Hint : We can write $(f{\text{ }}0{\text{ }}g)(x)$ as $f(g(x))$ . Similarly we can write $(g{\text{ }}0{\text{ }}f)(x)$ as $g(f(x))$ . Here we have a composition of two functions. The composition is an operation where two functions say ‘f’ and ‘g’ generate a new function say ‘h’ in such a way that $h(x) = g(f(x))$ . It means here function g is applied to the function of ‘x’.

Complete step-by-step answer :
As we know that, $(f{\text{ }}0{\text{ }}g)(x) = f(g(x))$ and $(g{\text{ }}0{\text{ }}f)(x) = g(f(x))$ .
Given, $f(x) = {x^2} - 1$ and $g(x) = x + 1$
Now,
$\Rightarrow (f{\text{ }}0{\text{ }}g)(x) = f(g(x))$
We have $f(x) = {x^2} - 1$ in this we need to put $x = g(x)$ . Then we have,
$= {[g(x)] ^2} - 1$
But we have $g(x) = x + 1$ . Squaring this on both sides we have ${\left( {g(x)} \right)^2} = {\left( {x + 1} \right)^2}$ .
$= {\left( {x + 1} \right)^2} - 1$
We know ${(a + b)^2} = {a^2} + {b^2} + 2ab$ , applying this we have,
$= {x^2} + 1 + 2x - 1$
$= {x^2} + 2x$
Thus we have $\Rightarrow (f{\text{ }}0{\text{ }}g)(x) = {x^2} + 2x{\text{ }} - - - (1)$ .
Since this is defined for all real values of ‘x’, the domain of $(f{\text{ }}0{\text{ }}g)(x)$ is all real numbers.
We also need to find $(f{\text{ }}0{\text{ }}g)( - 2)$ .
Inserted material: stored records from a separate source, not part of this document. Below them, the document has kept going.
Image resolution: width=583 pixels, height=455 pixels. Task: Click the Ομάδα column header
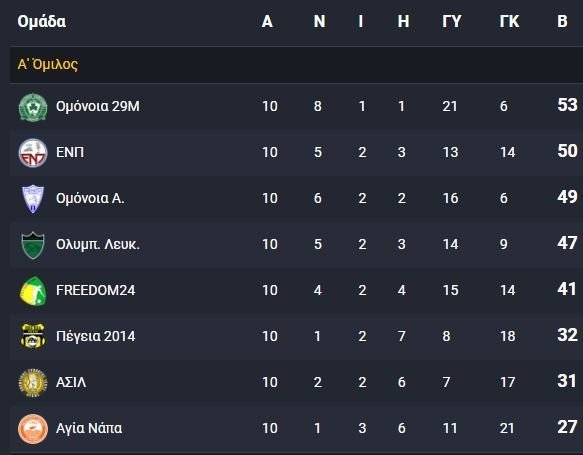pyautogui.click(x=42, y=22)
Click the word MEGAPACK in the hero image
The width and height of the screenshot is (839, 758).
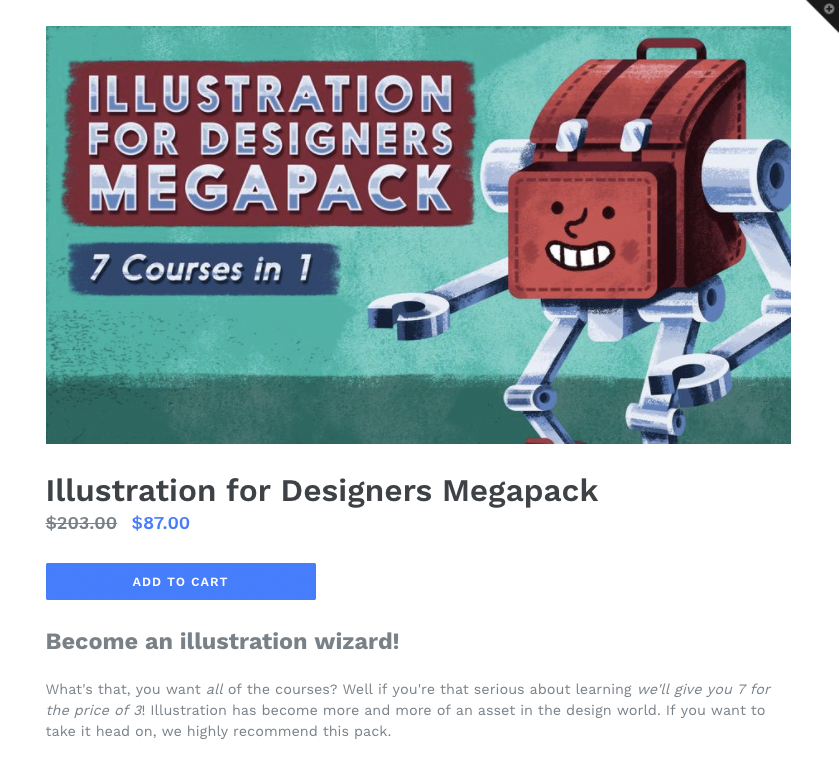pos(270,188)
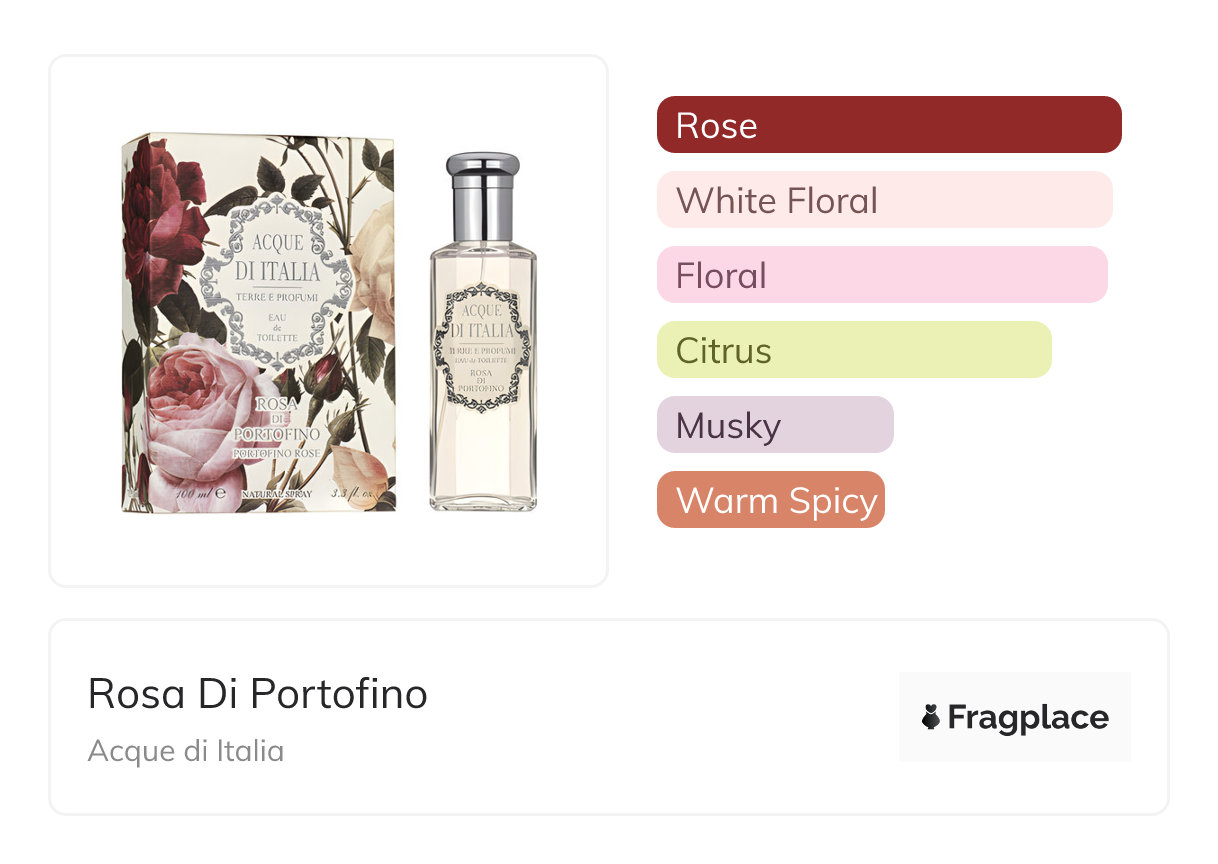Click the Floral accord bar

[881, 275]
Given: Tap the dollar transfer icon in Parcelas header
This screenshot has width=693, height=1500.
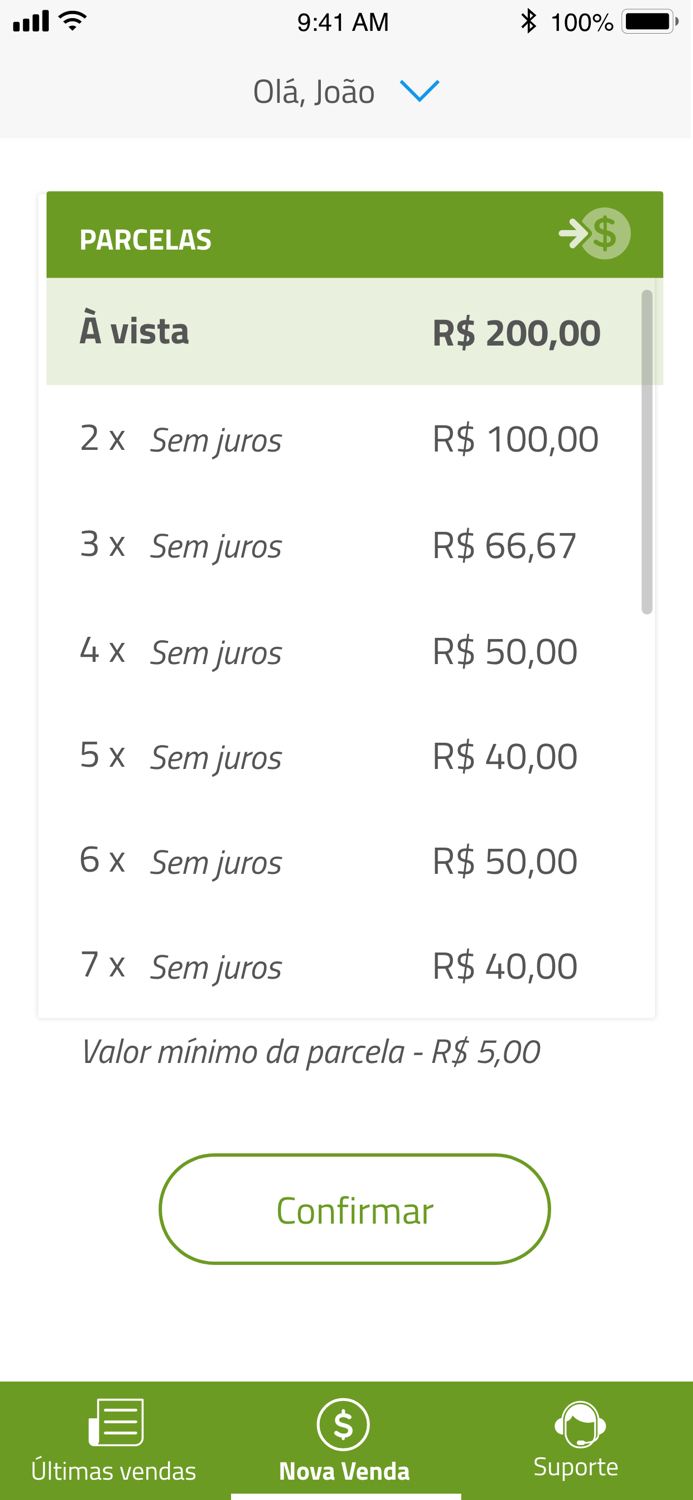Looking at the screenshot, I should tap(603, 233).
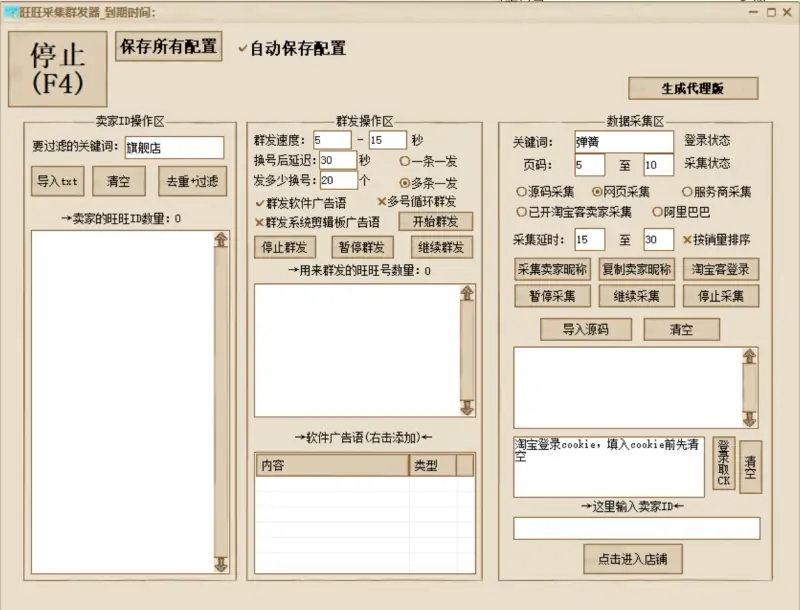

Put $x = - 2$ in the equation (1) we have
$\Rightarrow (f{\text{ }}0{\text{ }}g)( - 2) = {( - 2)^2} + 2( - 2)$
$= 4 - 4$
$= 0$ .
Similarly, now take $(g{\text{ }}0{\text{ }}f)(x) = g(f(x))$
We have $g(x) = x + 1$ in this we need to put $x = f(x)$ . Then we have,
$= f(x) + 1$
But we have $f(x) = {x^2} - 1$ , then substituting in the above we get,
$= {x^2} - 1 + 1$
$= {x^2}$ .
Thus we have, $\Rightarrow (g{\text{ }}0{\text{ }}f)(x) = {x^2}{\text{ }} - - - (2)$ .
Again, this is defined for all real values of ‘x’ so the domain of $(g{\text{ }}0{\text{ }}f)(x)$ is all real value.
Now we need $(g{\text{ }}0{\text{ }}f)( - 2)$
So put $x = - 2$ in the equation (2) we get,
$\Rightarrow (g{\text{ }}0{\text{ }}f)( - 2) = {( - 2)^2}$
$= 4$ .

Note : Follow the same procedure for any composition problem. As we can see in above problem it fails commutative property because $(f{\text{ }}0{\text{ }}g)(x) \ne (g{\text{ }}0{\text{ }}f)(x)$ . If ‘f’ and ‘g’ are one-one functions then the composition function $(f{\text{ }}0{\text{ }}g)(x)$ is also one-one function. The function composition of two onto function is always onto.